Moderation

Wie können Zukunftsplanungstreffen und Unterstützungskreise moderiert werden? (1)

Stefan Doose hat die Praxis der Persönlichen Zukunftskonferenz nach Deutschland gebracht. Er vermittelt Hintergründe und gibt Tipps, wie auch Anfängerinnen und Anfänger diese Treffen gut moderieren können.

Die Moderation von Persönlichen Zukunftsplanungstreffen (2) ist eine schöne, aber am Anfang für viele nicht ganz einfache Aufgabe. Es gibt mittlerweile Literatur und Seminare zur Moderation von Gruppen (3), am besten ist es jedoch, die Moderation abwechselnd zusammen mit anderen Menschen auszuprobieren und sich gegenseitig zu unterstützen und Hilfestellung zu geben. Die Teilnehmenden sollten dabei regelmäßig gefragt werden, ob sie die Moderation für das Planungstreffen hilfreich fanden. Die andere Schlüsselqualifikation, die neben Kenntnissen in der Moderation von Gruppen für Persönliche Zukunftsplanung sinnvoll ist, ist die Kenntnis von Problemlösungstechniken (4). Denn Persönliche Zukunftsplanung ist kein einmaliges Ereignis, sondern ein kontinuierlicher Problemlösungsprozess.
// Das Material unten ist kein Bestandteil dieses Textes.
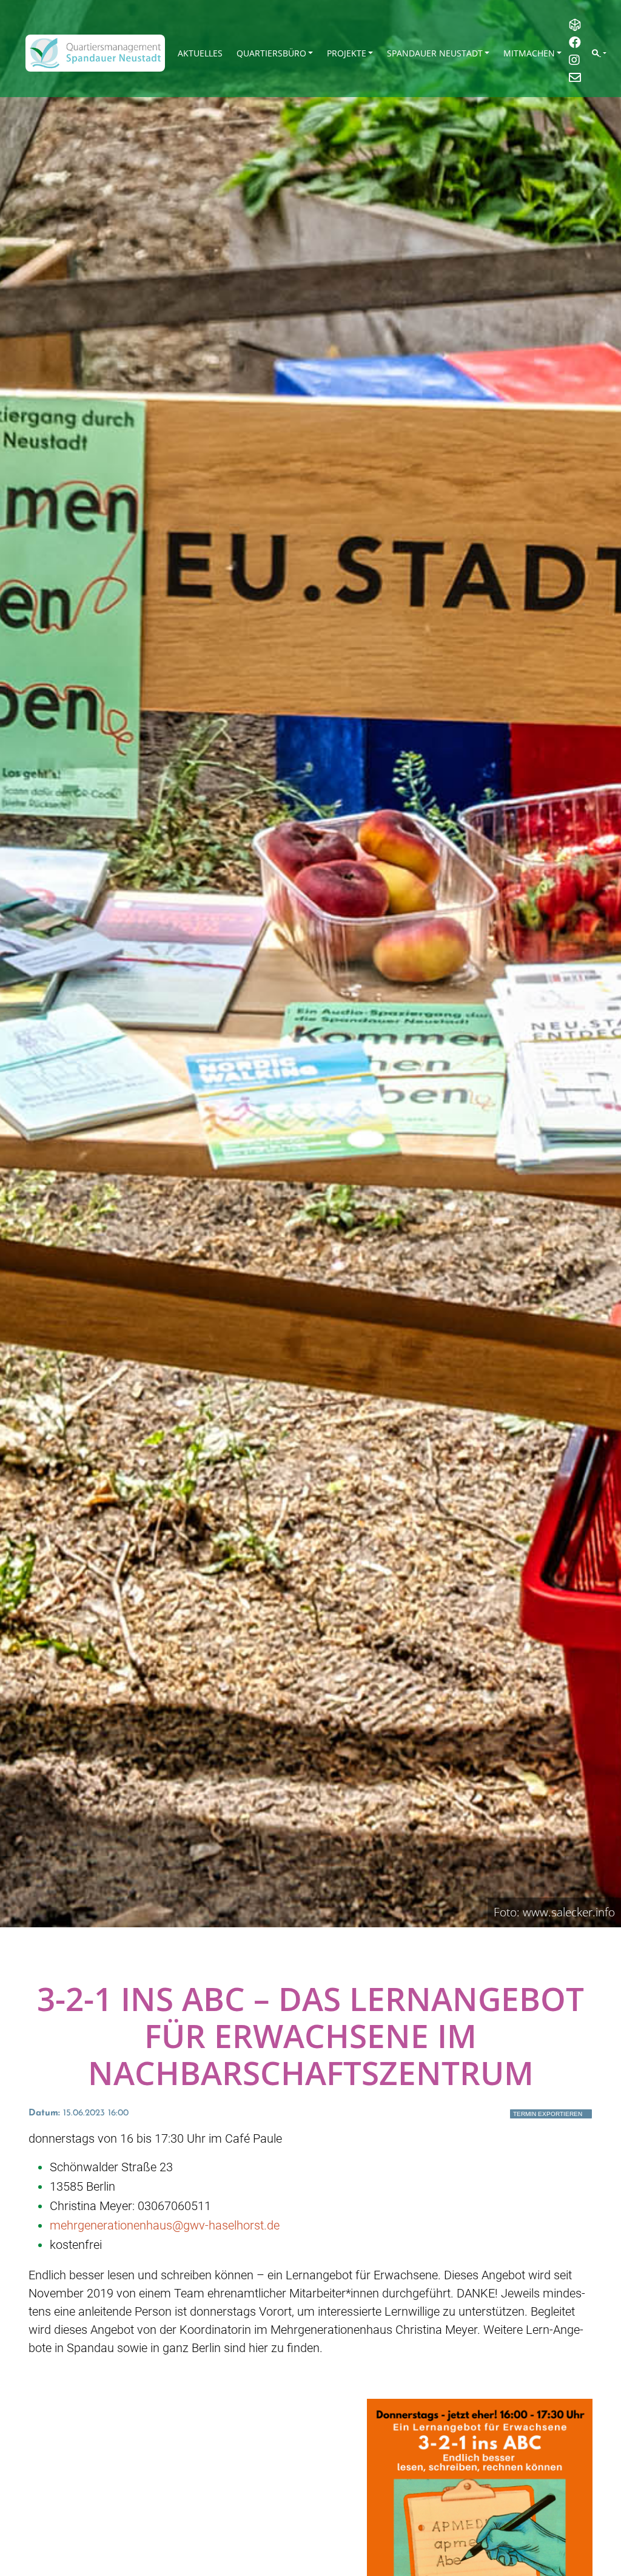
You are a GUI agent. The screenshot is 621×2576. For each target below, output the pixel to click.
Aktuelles (200, 53)
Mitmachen (529, 53)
Moderation am besten zu zweit

Es hat sich als sinnvoll erwiesen, wenn bei Persönlichen Zukunftsplanungstreffen eine Person im Kreise die Moderation übernimmt und eine andere die Ergebnisse auf Plakaten - möglichst bildlich - festhält. Der Moderator bzw. die Moderatorin sollte in der Moderation von Gruppen erfahren sein. Die Moderation ist eine neutrale Rolle, deshalb sollte sie nicht von einer stark beteiligten Person übernommen werden. Sonst besteht die Gefahr, dass diese wichtige Person (zum Beispiel ein Elternteil, Bezugsbetreuerin, Bezugsbetreuer, Lehrerin oder Lehrer) eine doppelte Rolle einnimmt - als Moderation und als wichtige inhaltlich Mitgestaltende.

Aufgaben der Moderation eines Persönlichen Zukunftsplanungstreffens

  • Ruhige, freundliche, positive Atmosphäre schaffen,
  • Ziel des Treffens erklären und im Blick behalten,
  • Stärken, Fähigkeiten, Möglichkeiten betonen,
  • verdeutlichen, dass es um die Zukunft und nicht die Vergangenheit geht,
  • guten, flexiblen Platz einnehmen,
  • richtiges Timing,
  • erst zuhören - dann aufschreiben und aufzeichnen lassen („4 Sekunden-Regel“),
  • die planende Person entscheidet, ob etwas aufgeschrieben werden soll,
  • Themen herauskristallisieren, Prioritäten erfragen,
  • Beteiligung aller sicherstellen,
  • Beiträge von Teilnehmenden nicht bewerten,
  • sich keine der geäußerten Meinungen zu eigen machen,
  • verschiedene Perspektiven deutlich machen,
  • den konstruktiven Gehalt erkennen, Dinge positiv und konstruktiv (um)formulieren (reframing),
  • Nachfragen, ob die planende Person oder andere dieselbe Sichtweise haben,
  • Bei Bedarf Platz für später zu Behandelndes schaffen (Ängste/Befürchtungen, „Joker“ -freies Plakat, welches zum Festhalten von auftauchenden, anderen Themen flexibel genutzt werden kann -, „Nicht vergessen“).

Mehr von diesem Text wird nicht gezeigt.